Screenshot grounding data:

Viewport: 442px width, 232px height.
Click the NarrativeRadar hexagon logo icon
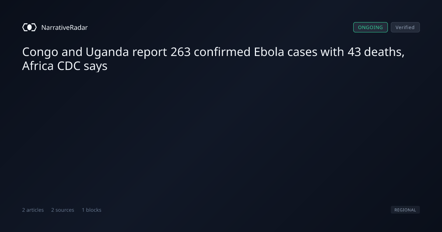29,27
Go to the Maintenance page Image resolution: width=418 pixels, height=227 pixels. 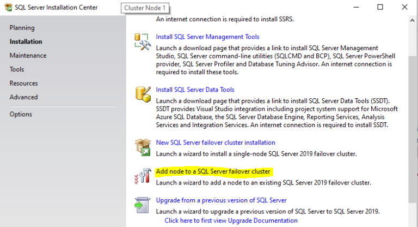pos(28,56)
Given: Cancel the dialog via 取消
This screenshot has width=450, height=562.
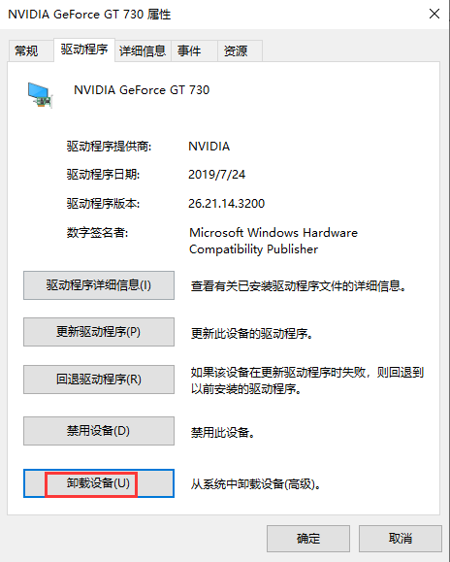Looking at the screenshot, I should [x=401, y=539].
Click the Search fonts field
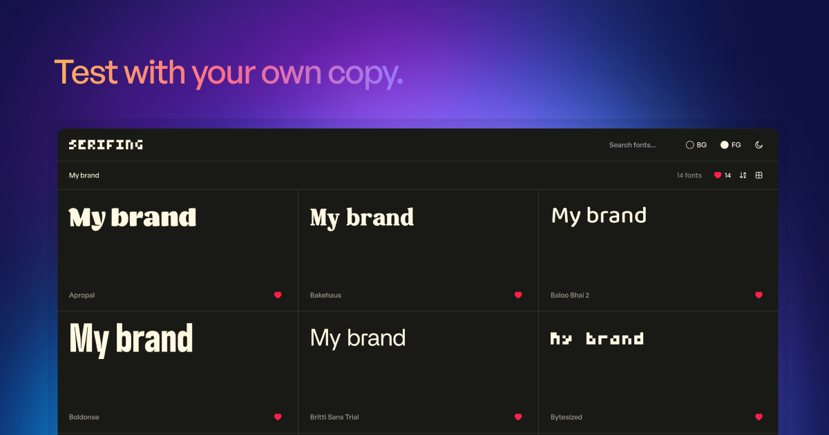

TASK STATEMENT: Reproduce only the lines between the line with "This screenshot has width=450, height=562." and the final line of the records, both included, so that the copy matches them exactly and contains no pictures.

WRITTEN REPLY:
This screenshot has width=450, height=562.
Looking at the screenshot, I should [x=401, y=539].
Click the Search fonts field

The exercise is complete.